Some people are more than mentors. They become part of your family, part of your foundation, part of who you are before you even realize it.
Phil Sinnwell was that person for me.
From the time I was six years old, Phil was in my life. He came to my house for dinner. He sat at our table. He knew my family. He watched me grow up. He didn’t just teach me how to referee — he helped shape the kind of person I would become.
As a kid, you don’t understand what that means. You just know there’s an adult who shows up. Who cares. Who takes the time. Who believes in you before you’ve really proven anything.
As I got older, Phil became my guide in soccer and officiating. He taught me how to see the game, how to manage people, how to stay calm when everyone else is emotional. With his mentorship, I worked my way up until I became one of the top-ranked referees in the state.
That didn’t happen because I was special. It happened because Phil invested in me. Because he pushed me. Because he expected me to be better.
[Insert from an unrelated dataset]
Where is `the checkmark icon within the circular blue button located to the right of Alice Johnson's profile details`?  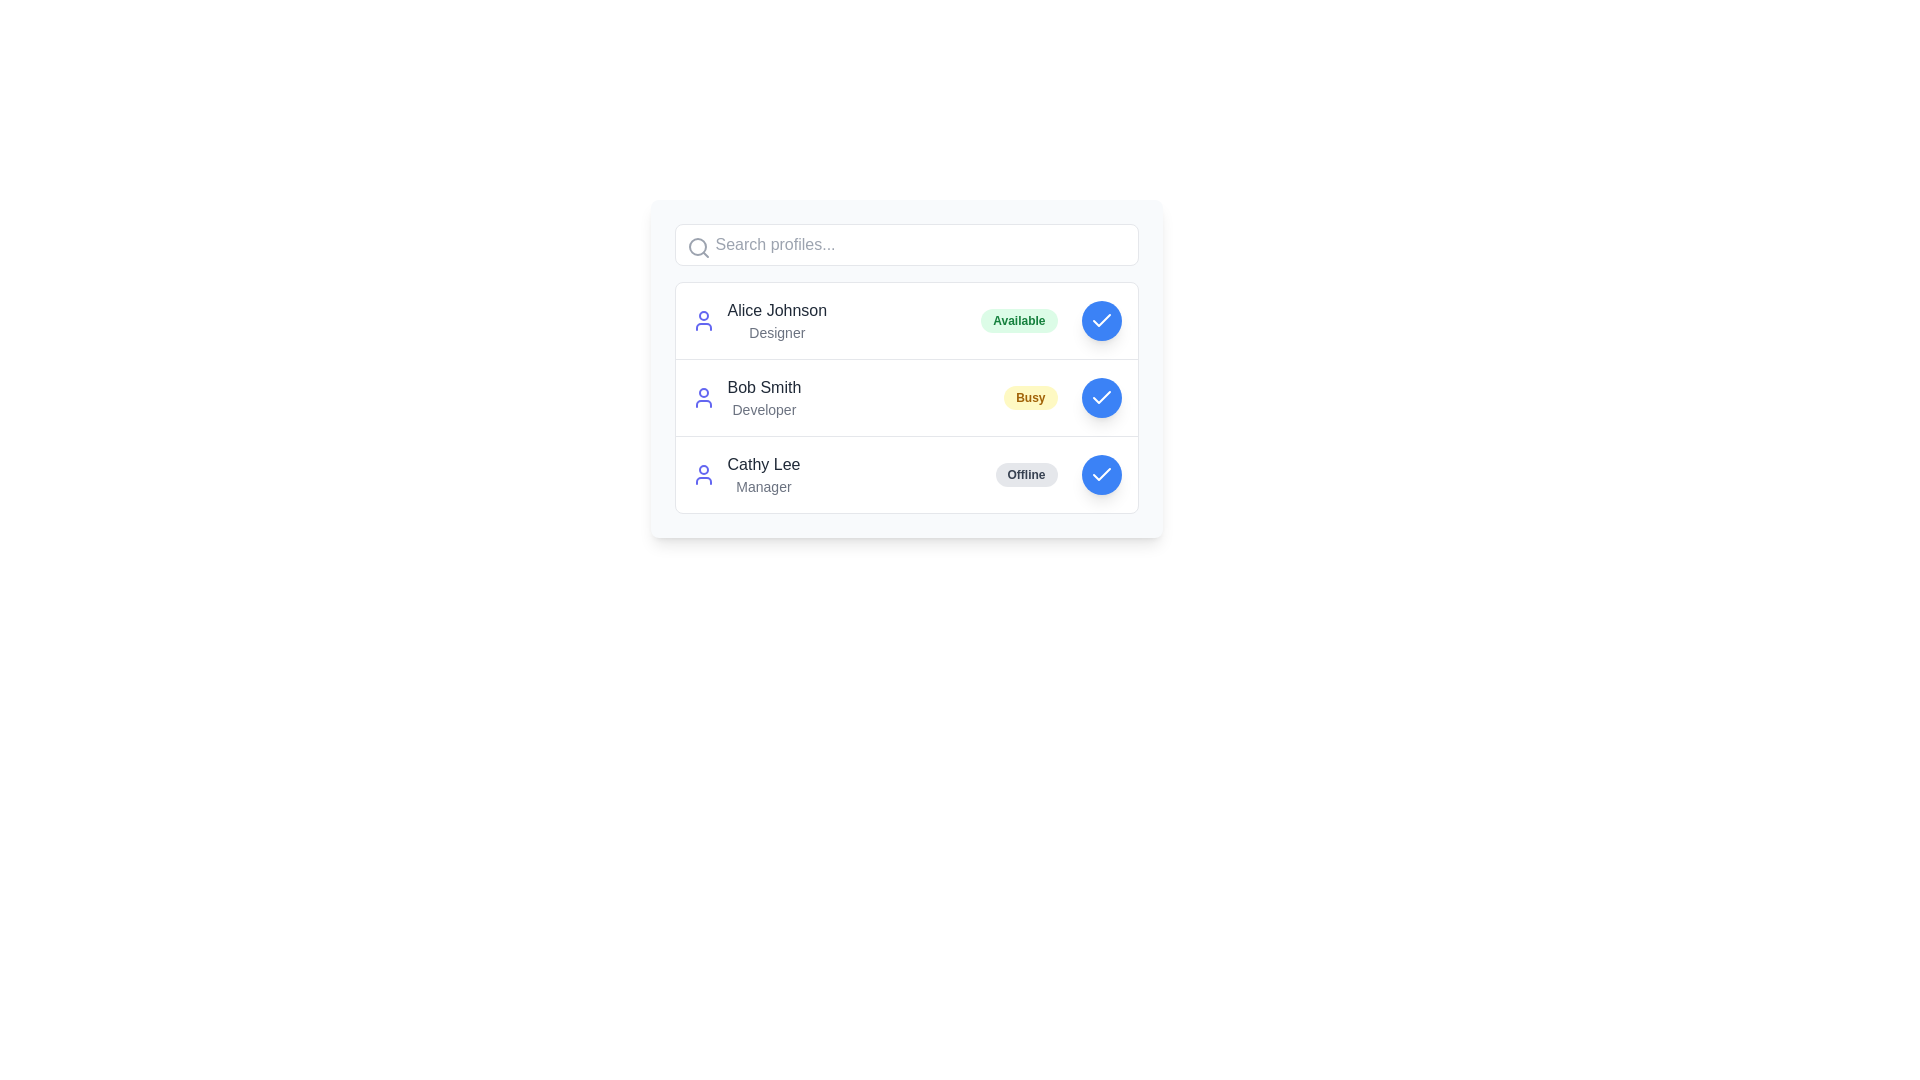
the checkmark icon within the circular blue button located to the right of Alice Johnson's profile details is located at coordinates (1100, 319).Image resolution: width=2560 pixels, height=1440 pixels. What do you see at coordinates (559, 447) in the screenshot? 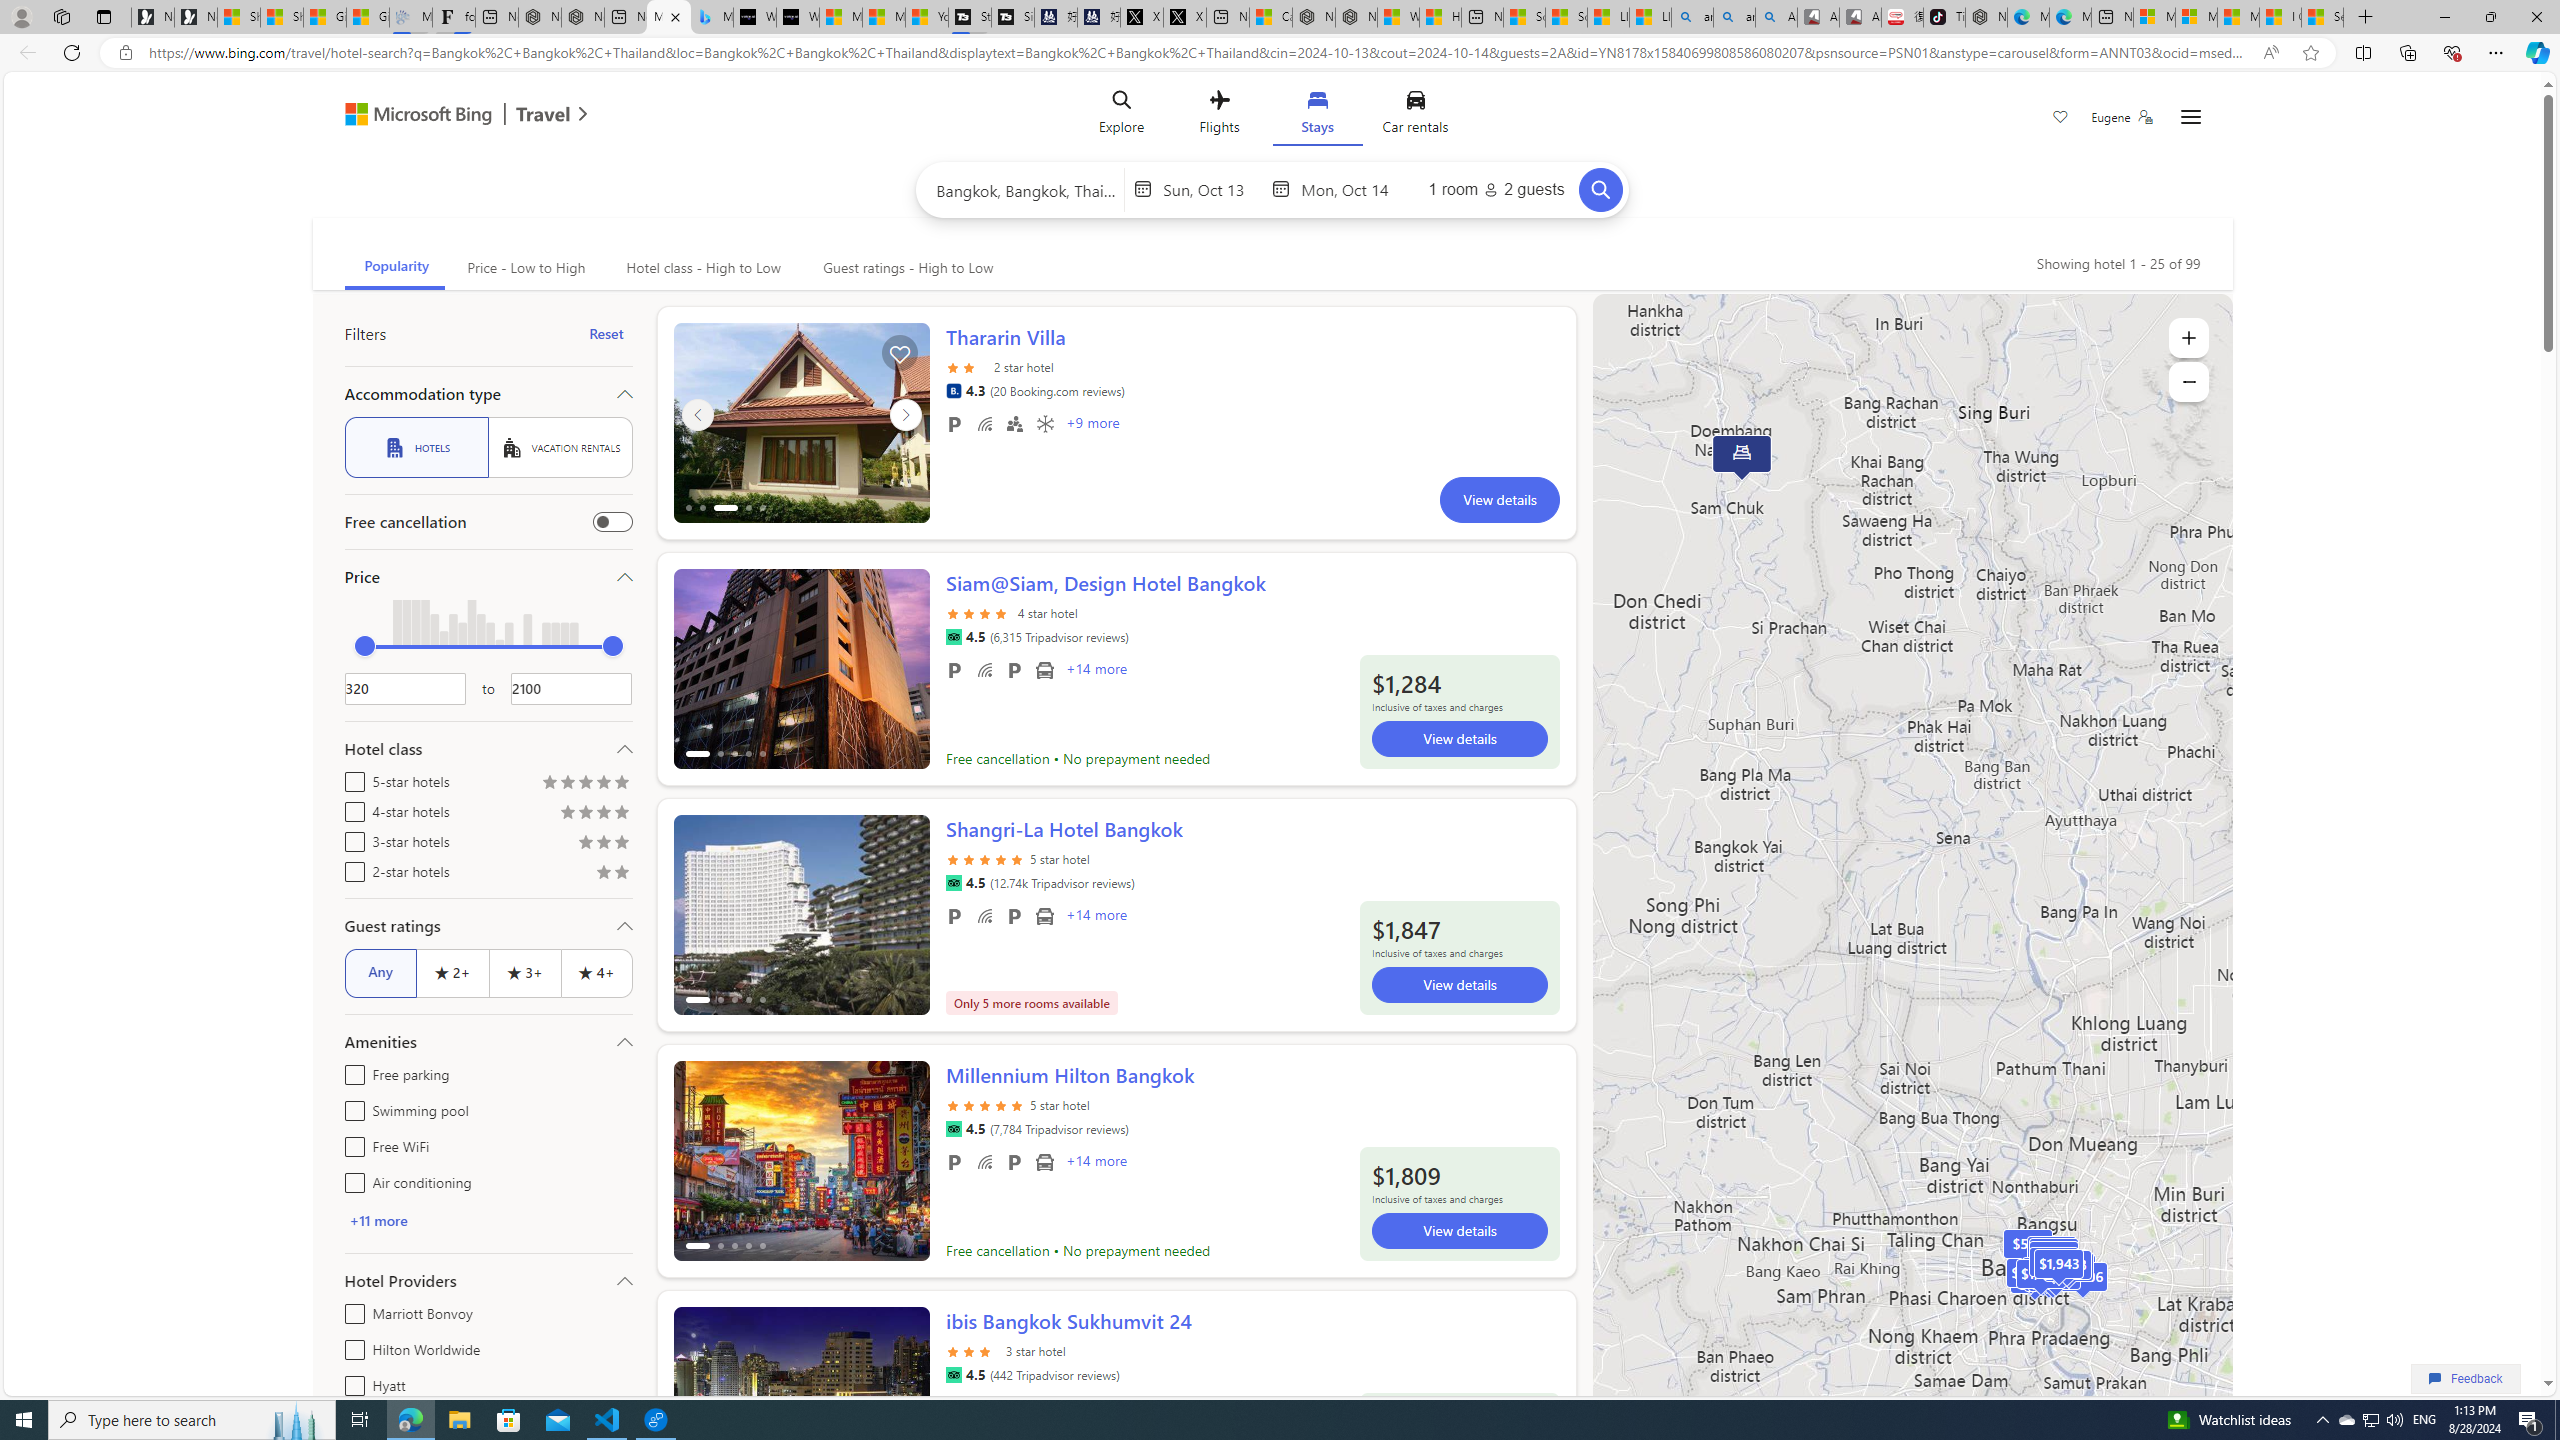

One of the proudest moments of my career was my first semi-professional match as the center referee. Phil was there in the stands watching. I still picture that. My mentor, watching me step into a role he helped prepare me for. That moment wasn’t just mine. It was his too.
But Phil’s influence went far beyond soccer.
Phil owned his own business as an electrician. He believed in working with your hands, doing things right, and standing behind your work. At one point, we even built a garage together. Side by side. Measuring. Cutting. Solving problems. Sweating. Laughing. Finishing something real.
That wasn’t just a project. That was life training. It was showing a kid what it means to build something, to take responsibility, to see a job through to the end.
Looking back now, I realize how rare that is.
Not everyone gets an adult who chooses to show up like that. Not everyone gets someone who treats a kid’s future like it matters.
Phil did.
When he passed, it felt like losing a piece of my childhood, a piece of my foundation. His voice is still in my head — reminding me to be prepared, to be fair, to take pride in what I do, to handle pressure with confidence.
Every time I step up in a hard moment, part of that strength is his.
Every time I finish something I start, part of that discipline is his.
Every time I hold myself to a higher standard, that’s Phil.
People like Phil Sinnwell don’t make the news. But they quietly shape lives. They leave fingerprints on futures they’ll never fully see.
I was lucky. I was loved by a mentor who didn’t have to care — but chose to.
And that kind of love never really leaves you.